▶ **PROBLEM DETAILS**
Can you reproduce every one of the rows below word for word, without changing a single line?

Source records
begin

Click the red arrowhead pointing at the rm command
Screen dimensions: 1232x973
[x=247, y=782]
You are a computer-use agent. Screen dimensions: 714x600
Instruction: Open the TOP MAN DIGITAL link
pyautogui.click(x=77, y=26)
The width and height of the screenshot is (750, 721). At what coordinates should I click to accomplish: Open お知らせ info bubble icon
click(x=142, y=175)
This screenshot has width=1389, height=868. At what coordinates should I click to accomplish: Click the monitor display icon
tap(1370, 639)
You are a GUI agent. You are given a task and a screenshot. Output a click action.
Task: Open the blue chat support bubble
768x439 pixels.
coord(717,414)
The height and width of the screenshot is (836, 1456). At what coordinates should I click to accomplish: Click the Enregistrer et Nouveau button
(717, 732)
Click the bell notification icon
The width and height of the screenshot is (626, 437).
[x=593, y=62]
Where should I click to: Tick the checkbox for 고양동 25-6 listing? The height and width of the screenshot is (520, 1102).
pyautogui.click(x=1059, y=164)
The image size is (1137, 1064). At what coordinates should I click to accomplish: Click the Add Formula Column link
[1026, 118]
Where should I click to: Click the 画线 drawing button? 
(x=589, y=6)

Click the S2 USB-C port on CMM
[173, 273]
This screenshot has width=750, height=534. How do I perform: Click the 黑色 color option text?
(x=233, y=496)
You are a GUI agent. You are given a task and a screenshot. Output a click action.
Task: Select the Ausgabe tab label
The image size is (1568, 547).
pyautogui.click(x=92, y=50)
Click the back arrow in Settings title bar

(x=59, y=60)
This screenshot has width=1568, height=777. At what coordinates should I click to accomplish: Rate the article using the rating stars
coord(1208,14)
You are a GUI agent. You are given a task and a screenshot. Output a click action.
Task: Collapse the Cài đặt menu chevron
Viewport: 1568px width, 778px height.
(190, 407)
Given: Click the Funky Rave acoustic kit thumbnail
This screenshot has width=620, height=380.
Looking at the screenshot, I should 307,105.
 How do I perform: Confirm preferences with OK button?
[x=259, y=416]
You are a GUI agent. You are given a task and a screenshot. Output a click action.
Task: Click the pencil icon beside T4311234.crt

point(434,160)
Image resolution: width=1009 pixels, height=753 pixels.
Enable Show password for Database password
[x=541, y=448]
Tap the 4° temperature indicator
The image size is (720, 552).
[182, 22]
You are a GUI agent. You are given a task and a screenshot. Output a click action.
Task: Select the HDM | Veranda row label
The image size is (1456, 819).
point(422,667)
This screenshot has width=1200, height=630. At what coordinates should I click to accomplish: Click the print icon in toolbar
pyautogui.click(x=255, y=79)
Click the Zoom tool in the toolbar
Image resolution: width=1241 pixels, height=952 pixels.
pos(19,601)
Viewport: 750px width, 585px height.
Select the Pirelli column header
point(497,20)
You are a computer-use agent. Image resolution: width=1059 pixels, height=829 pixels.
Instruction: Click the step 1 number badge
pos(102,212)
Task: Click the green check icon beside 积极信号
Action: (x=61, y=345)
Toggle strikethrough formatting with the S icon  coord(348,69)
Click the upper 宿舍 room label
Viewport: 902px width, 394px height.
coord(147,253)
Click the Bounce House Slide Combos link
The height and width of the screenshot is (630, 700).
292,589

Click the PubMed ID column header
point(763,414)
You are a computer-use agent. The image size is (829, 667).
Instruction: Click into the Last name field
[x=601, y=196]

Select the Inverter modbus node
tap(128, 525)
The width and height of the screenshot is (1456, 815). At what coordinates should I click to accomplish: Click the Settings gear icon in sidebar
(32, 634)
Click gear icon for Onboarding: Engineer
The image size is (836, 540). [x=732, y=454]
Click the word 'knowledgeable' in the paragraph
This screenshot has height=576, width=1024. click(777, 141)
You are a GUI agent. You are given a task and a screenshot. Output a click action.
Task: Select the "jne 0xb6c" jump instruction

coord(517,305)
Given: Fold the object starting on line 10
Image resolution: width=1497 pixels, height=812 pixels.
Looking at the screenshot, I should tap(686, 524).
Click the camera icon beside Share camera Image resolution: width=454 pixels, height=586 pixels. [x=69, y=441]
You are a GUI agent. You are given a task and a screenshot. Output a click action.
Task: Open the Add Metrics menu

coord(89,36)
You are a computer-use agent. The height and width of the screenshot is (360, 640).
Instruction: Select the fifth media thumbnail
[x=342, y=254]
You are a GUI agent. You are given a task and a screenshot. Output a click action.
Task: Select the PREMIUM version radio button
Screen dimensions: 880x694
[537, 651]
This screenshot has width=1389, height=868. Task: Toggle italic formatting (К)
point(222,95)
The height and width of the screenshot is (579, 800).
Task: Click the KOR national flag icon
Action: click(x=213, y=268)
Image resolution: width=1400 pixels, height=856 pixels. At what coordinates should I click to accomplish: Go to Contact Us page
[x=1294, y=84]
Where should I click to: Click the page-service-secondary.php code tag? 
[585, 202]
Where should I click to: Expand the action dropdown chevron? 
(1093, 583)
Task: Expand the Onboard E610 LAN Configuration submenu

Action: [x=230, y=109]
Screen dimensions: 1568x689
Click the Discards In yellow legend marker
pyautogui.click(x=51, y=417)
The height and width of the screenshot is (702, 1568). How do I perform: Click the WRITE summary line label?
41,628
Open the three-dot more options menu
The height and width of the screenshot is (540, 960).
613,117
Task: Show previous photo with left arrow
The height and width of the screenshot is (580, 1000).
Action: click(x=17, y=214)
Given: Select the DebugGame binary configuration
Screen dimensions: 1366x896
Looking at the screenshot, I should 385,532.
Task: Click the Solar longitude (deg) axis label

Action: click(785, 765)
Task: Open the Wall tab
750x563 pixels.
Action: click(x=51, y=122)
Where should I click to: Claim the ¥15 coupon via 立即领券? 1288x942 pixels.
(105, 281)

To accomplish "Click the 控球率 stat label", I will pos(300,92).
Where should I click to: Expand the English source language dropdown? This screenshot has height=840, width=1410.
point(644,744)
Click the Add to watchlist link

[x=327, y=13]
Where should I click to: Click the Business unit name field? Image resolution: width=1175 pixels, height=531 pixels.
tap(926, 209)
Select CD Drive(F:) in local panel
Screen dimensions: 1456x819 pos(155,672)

end

▶ **RESPONSE TO THIS EXERCISE**
Click the red arrowhead pointing at the rm command
Screen dimensions: 1232x973
[x=247, y=782]
You are a computer-use agent. Screen dimensions: 714x600
Instruction: Open the TOP MAN DIGITAL link
pyautogui.click(x=77, y=26)
The width and height of the screenshot is (750, 721). At what coordinates should I click to accomplish: Open お知らせ info bubble icon
click(x=142, y=175)
This screenshot has width=1389, height=868. At what coordinates should I click to accomplish: Click the monitor display icon
tap(1370, 639)
You are a GUI agent. You are given a task and a screenshot. Output a click action.
Task: Open the blue chat support bubble
768x439 pixels.
coord(717,414)
The height and width of the screenshot is (836, 1456). At what coordinates should I click to accomplish: Click the Enregistrer et Nouveau button
(717, 732)
Click the bell notification icon
The width and height of the screenshot is (626, 437).
[x=593, y=62]
Where should I click to: Tick the checkbox for 고양동 25-6 listing? The height and width of the screenshot is (520, 1102).
pyautogui.click(x=1059, y=164)
The image size is (1137, 1064). At what coordinates should I click to accomplish: Click the Add Formula Column link
[1026, 118]
Where should I click to: Click the 画线 drawing button? 
(x=589, y=6)

Click the S2 USB-C port on CMM
[173, 273]
This screenshot has width=750, height=534. How do I perform: Click the 黑色 color option text?
(x=233, y=496)
You are a GUI agent. You are given a task and a screenshot. Output a click action.
Task: Select the Ausgabe tab label
The image size is (1568, 547).
pyautogui.click(x=92, y=50)
Click the back arrow in Settings title bar

(x=59, y=60)
This screenshot has width=1568, height=777. At what coordinates should I click to accomplish: Rate the article using the rating stars
coord(1208,14)
You are a GUI agent. You are given a task and a screenshot. Output a click action.
Task: Collapse the Cài đặt menu chevron
Viewport: 1568px width, 778px height.
(190, 407)
Given: Click the Funky Rave acoustic kit thumbnail
This screenshot has width=620, height=380.
Looking at the screenshot, I should 307,105.
 How do I perform: Confirm preferences with OK button?
[x=259, y=416]
You are a GUI agent. You are given a task and a screenshot. Output a click action.
Task: Click the pencil icon beside T4311234.crt

point(434,160)
Image resolution: width=1009 pixels, height=753 pixels.
Enable Show password for Database password
[x=541, y=448]
Tap the 4° temperature indicator
The image size is (720, 552).
[182, 22]
You are a GUI agent. You are given a task and a screenshot. Output a click action.
Task: Select the HDM | Veranda row label
The image size is (1456, 819).
point(422,667)
This screenshot has width=1200, height=630. At what coordinates should I click to accomplish: Click the print icon in toolbar
pyautogui.click(x=255, y=79)
Click the Zoom tool in the toolbar
Image resolution: width=1241 pixels, height=952 pixels.
pos(19,601)
Viewport: 750px width, 585px height.
Select the Pirelli column header
point(497,20)
You are a computer-use agent. Image resolution: width=1059 pixels, height=829 pixels.
Instruction: Click the step 1 number badge
pos(102,212)
Task: Click the green check icon beside 积极信号
Action: (x=61, y=345)
Toggle strikethrough formatting with the S icon  coord(348,69)
Click the upper 宿舍 room label
Viewport: 902px width, 394px height.
coord(147,253)
Click the Bounce House Slide Combos link
The height and width of the screenshot is (630, 700).
292,589

Click the PubMed ID column header
point(763,414)
You are a computer-use agent. The image size is (829, 667).
Instruction: Click into the Last name field
[x=601, y=196]

Select the Inverter modbus node
tap(128, 525)
The width and height of the screenshot is (1456, 815). At what coordinates should I click to accomplish: Click the Settings gear icon in sidebar
(32, 634)
Click gear icon for Onboarding: Engineer
The image size is (836, 540). [x=732, y=454]
Click the word 'knowledgeable' in the paragraph
This screenshot has height=576, width=1024. click(777, 141)
You are a GUI agent. You are given a task and a screenshot. Output a click action.
Task: Select the "jne 0xb6c" jump instruction

coord(517,305)
Given: Fold the object starting on line 10
Image resolution: width=1497 pixels, height=812 pixels.
Looking at the screenshot, I should tap(686, 524).
Click the camera icon beside Share camera Image resolution: width=454 pixels, height=586 pixels. [x=69, y=441]
You are a GUI agent. You are given a task and a screenshot. Output a click action.
Task: Open the Add Metrics menu

coord(89,36)
You are a computer-use agent. The height and width of the screenshot is (360, 640).
Instruction: Select the fifth media thumbnail
[x=342, y=254]
You are a GUI agent. You are given a task and a screenshot. Output a click action.
Task: Select the PREMIUM version radio button
Screen dimensions: 880x694
[537, 651]
This screenshot has width=1389, height=868. Task: Toggle italic formatting (К)
point(222,95)
The height and width of the screenshot is (579, 800).
Task: Click the KOR national flag icon
Action: click(x=213, y=268)
Image resolution: width=1400 pixels, height=856 pixels. At what coordinates should I click to accomplish: Go to Contact Us page
[x=1294, y=84]
Where should I click to: Click the page-service-secondary.php code tag? 
[585, 202]
Where should I click to: Expand the action dropdown chevron? 
(1093, 583)
Task: Expand the Onboard E610 LAN Configuration submenu

Action: [x=230, y=109]
Screen dimensions: 1568x689
Click the Discards In yellow legend marker
pyautogui.click(x=51, y=417)
The height and width of the screenshot is (702, 1568). How do I perform: Click the WRITE summary line label?
41,628
Open the three-dot more options menu
The height and width of the screenshot is (540, 960).
613,117
Task: Show previous photo with left arrow
The height and width of the screenshot is (580, 1000).
Action: click(x=17, y=214)
Given: Select the DebugGame binary configuration
Screen dimensions: 1366x896
Looking at the screenshot, I should 385,532.
Task: Click the Solar longitude (deg) axis label

Action: click(785, 765)
Task: Open the Wall tab
750x563 pixels.
Action: click(x=51, y=122)
Where should I click to: Claim the ¥15 coupon via 立即领券? 1288x942 pixels.
(105, 281)

To accomplish "Click the 控球率 stat label", I will pos(300,92).
Where should I click to: Expand the English source language dropdown? This screenshot has height=840, width=1410.
point(644,744)
Click the Add to watchlist link

[x=327, y=13]
Where should I click to: Click the Business unit name field? Image resolution: width=1175 pixels, height=531 pixels.
tap(926, 209)
Select CD Drive(F:) in local panel
Screen dimensions: 1456x819 pos(155,672)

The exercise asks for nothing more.